**Work required:**
Retype exactly what appears below from the line containing "Click the line drawing tool icon" down to the line containing "Task: Expand the", keeping both end lines. Do not include pictures.

**Exercise inputs:**
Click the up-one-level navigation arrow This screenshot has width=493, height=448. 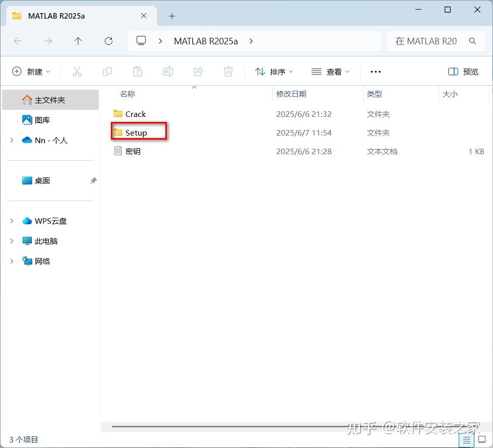point(78,41)
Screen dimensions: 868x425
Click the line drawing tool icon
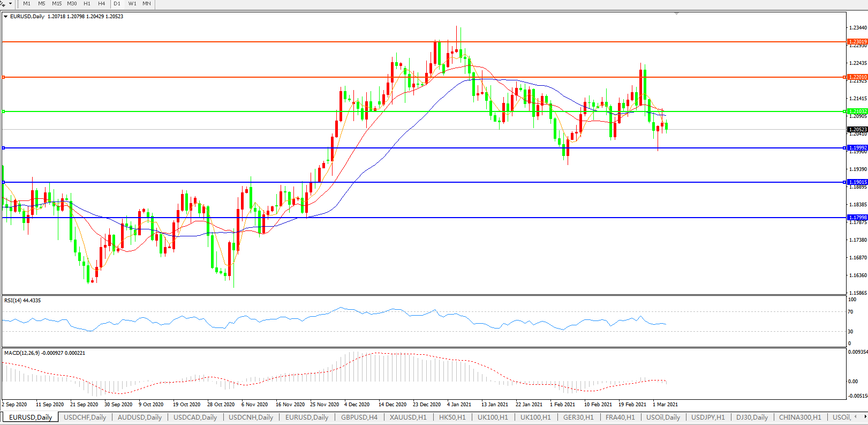[x=3, y=4]
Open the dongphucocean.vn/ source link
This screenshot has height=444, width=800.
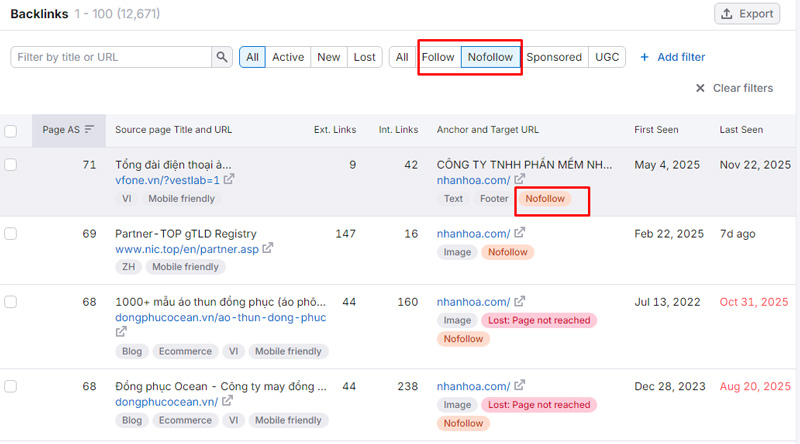(166, 401)
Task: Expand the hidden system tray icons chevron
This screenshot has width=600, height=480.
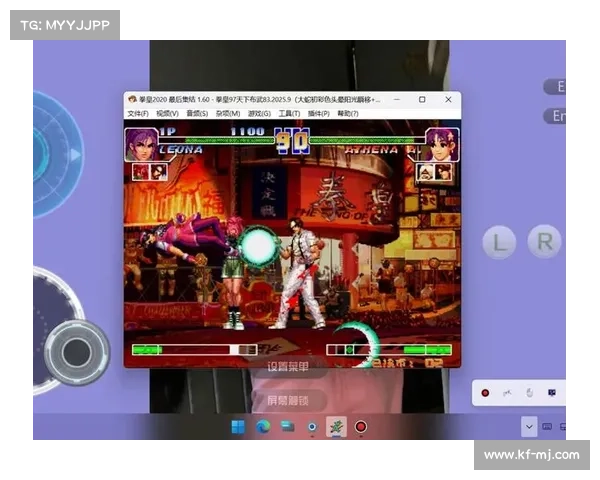Action: [x=529, y=426]
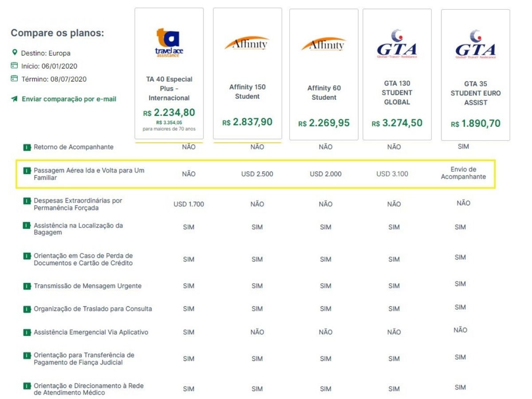The width and height of the screenshot is (532, 399).
Task: Click info icon for Organização de Traslado para Consulta
Action: click(x=27, y=309)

**Answer box:**
Click the line drawing tool icon
[x=3, y=4]
Open the dongphucocean.vn/ source link
This screenshot has height=444, width=800.
(166, 401)
Task: Expand the hidden system tray icons chevron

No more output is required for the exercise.